Exercises should be stacked back to back with as little rest as possible between them for the greatest effects. Low-rest training boosts your post-workout calorie burn more than standard training, according to a research in the Journal of Strength and Conditioning Research. 

6. You're wearing yourself out from working out

You could believe that pushing yourself to the limit while you work out is a good thing. Working out hard isn't harmful in and of itself, but pay attention to how this maximum energy production affects the other 23 hours of your day.

Too many individuals, particularly those who are just beginning out, will give it their best during exercises only to revert to a highly sedentary way of life the rest of the time. Why? because their training has left them fatigued!

Your everyday exercise in all its forms may have a significant impact on how many calories you burn overall. Do some cleaning around the home or play basketball with the kids if you're too exhausted to go for a stroll. Your daily calorie burn may actually be declining as a result of your exercise.

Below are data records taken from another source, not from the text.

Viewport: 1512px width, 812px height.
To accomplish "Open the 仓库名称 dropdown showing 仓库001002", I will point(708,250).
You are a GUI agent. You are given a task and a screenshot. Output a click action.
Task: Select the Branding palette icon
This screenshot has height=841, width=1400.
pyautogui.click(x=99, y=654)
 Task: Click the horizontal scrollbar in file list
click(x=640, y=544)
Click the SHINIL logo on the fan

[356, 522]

Let's assume you work out hard but not too hard and burn 300 calories as an example. You should have enough energy remaining after that to burn an extra 400 calories during the remainder of the day. Your overall calorie burn would be 700 in total.

Let's imagine you engage in a strenuous exercise session that burns 500 calories. In fact, you wind up sleeping on the couch for the remainder of the day because it is so tiresome. Your extra caloric expenditure? Fifty. So you only consumed 550 calories overall for the day.

Short version: Over-exercising might hinder your capacity to shed weight.

7. The Juice Bar Is Where You Go After Your Workout

Finally, avoid making this typical post-exercise error: rewarding yourself with a large snack after a challenging workout. You will maintain all the strength and cardiovascular gains you made throughout that training session whether you eat a snack or not. However, after all your sweat and hard work, you may wind up calorie neutral if you followed it up with a large smoothie or a bagel with cream cheese.